Input from stream:
tag tag_id
tag0000001 12312
tag0000002 12
tag0000003 3
tag0000004 8
tag0000005 12312
tag0000006 12312
... ...
Preferred output (can be in a single or multiple files):
12312 tag0000001 tag0000005 tag0000006 ...
12 tag0000002 ...
3 tag0000003 ...
8 tag0000004 ...
... ...
Additional info:
- Input is piped in from another program (read from a binary file - can be read multiple times)
- The input has hundreds of millions of rows
- Number of input rows is known
- All output files/different tag_ids are known (tens of thousands)
- The number of tags in an output file vary greatly (from a couple to millions)
What I've tried so far:
from queue import Queue, Empty
from threading import Thread
import fileinput
import fcntl
import os
num_threads = 10
total_in_memory = 1000000
single_in_memory_count = int(total_in_memory / num_threads)
def process_tag_queue(q):
# Each thread gets a line from the queue, saves it into a dict and flushes
# the dict into a file when single_in_memory_count is reached
current_in_mem_count = 0
tag_dict = {}
while True:
try:
tag, tag_id = q.get().rstrip().split("\t")
except Empty:
break
if tag_id in tag_dict:
tag_dict[tag_id].append(tag)
else:
tag_dict[tag_id] = [tag]
current_in_mem_count +=1
if current_in_mem_count == single_in_memory_count:
write_tag_dict_to_file(tag_dict)
current_in_mem_count = 0
tag_dict = {}
q.task_done()
write_tag_dict_to_file(tag_dict) # Add remaining
def write_tag_dict_to_file(tag_dict):
for tag_id in tag_dict:
out_file = f"{tag_id}.tsv"
f = open(out_file, "a")
fcntl.flock(f.fileno(), fcntl.LOCK_EX)
f.write("\t"+"\t".join(tag_dict[tag_id]))
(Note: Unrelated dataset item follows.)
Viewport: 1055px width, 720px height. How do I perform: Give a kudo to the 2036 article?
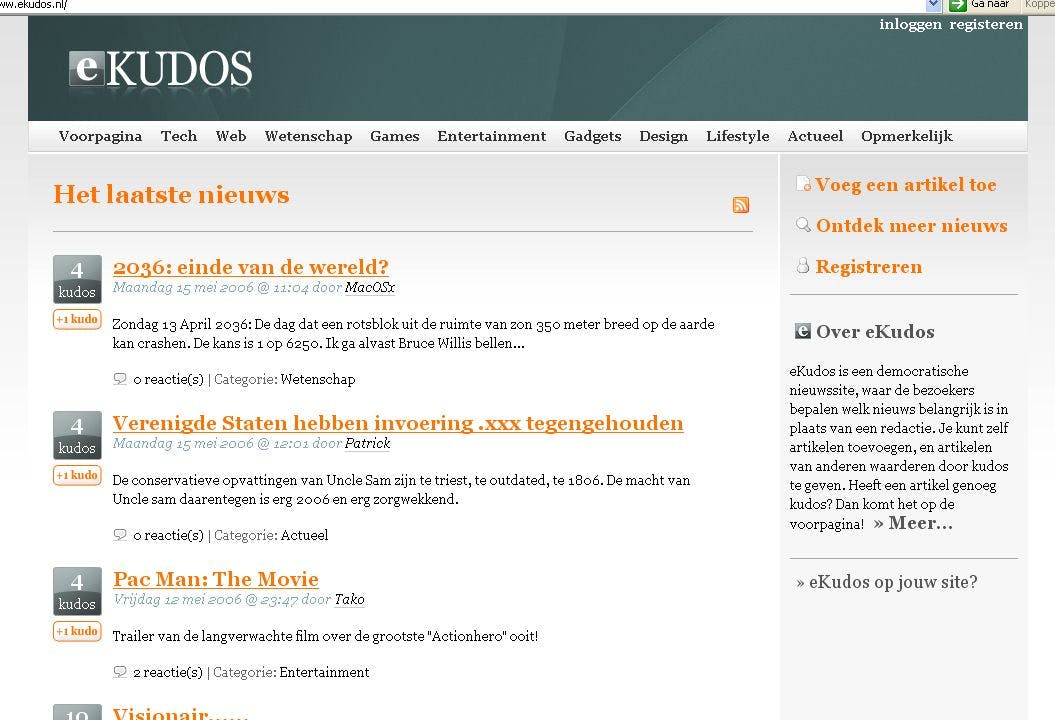(x=77, y=319)
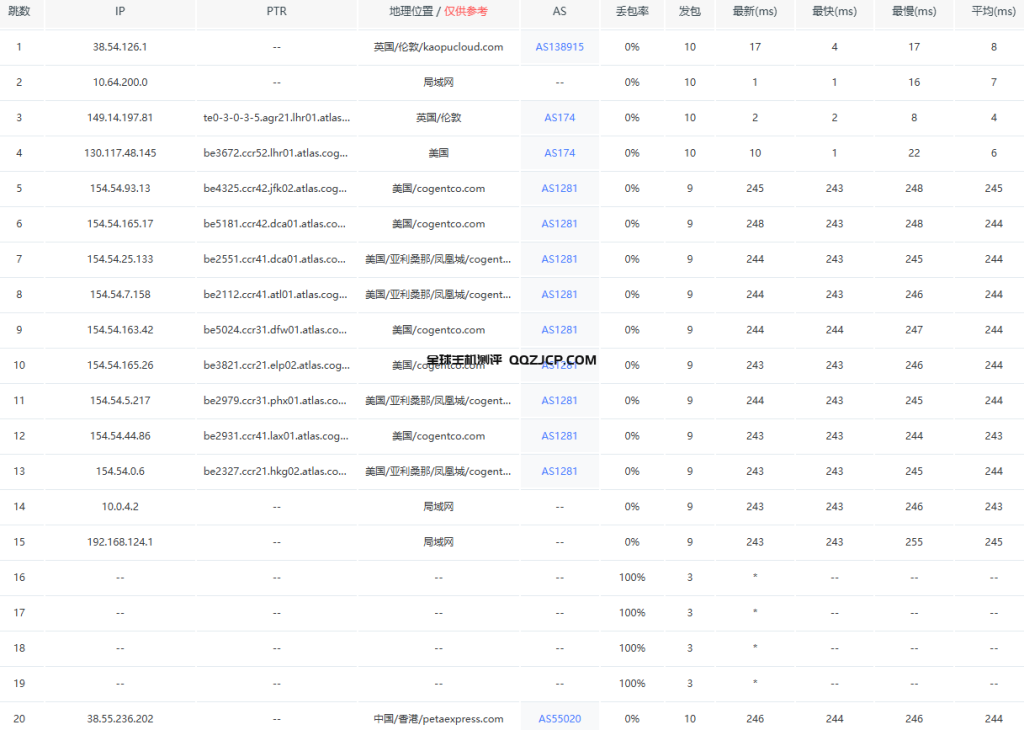Select the IP address 192.168.124.1
Viewport: 1024px width, 730px height.
pos(120,542)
fcntl.flock(f.fileno(), fcntl.LOCK_UN)
f.close()
def run_single(): # Save tags into a dict and flush it into a file single_in_memory_count is reached
tag_dict = {}
current_in_mem_count = 0
for line in fileinput.input():
tag, tag_id = line.rstrip().split("\t")
if tag_id in tag_dict:
tag_dict[tag_id].append(tag)
else:
tag_dict[tag_id] = [tag]
current_in_mem_count +=1
if current_in_mem_count == single_in_memory_count:
write_tag_dict_to_file(tag_dict)
current_in_mem_count = 0
tag_dict = {}
write_tag_dict_to_file(tag_dict)
def run_multi(): # Main thread puts lines into queue
q = Queue(maxsize=5000) #Don't let the queue get too long
for i in range(num_threads):
thread = Thread(target=process_tag_queue, args=(q,))
thread.setDaemon(True)
thread.start()
for line in fileinput.input():
q.put(line)
q.join()
if __name__ == '__main__':
run_single()
#run_multi()
While both ways work, I was somewhat disappointed by the performance of the multithreaded approach - single-threaded was much faster. Using python multiprocessing was even worse as the elements added to the queue are time-consumingly pickled.
Answers to similar questions recommend keeping the output files open but this doesn't seem reasonable with thousands of output files. Due to the size of the input file I'd avoid converting it into a text file and sorting it.
Could multithreading/processing even give a performance boost in this context?
Any suggestions or tips are welcome.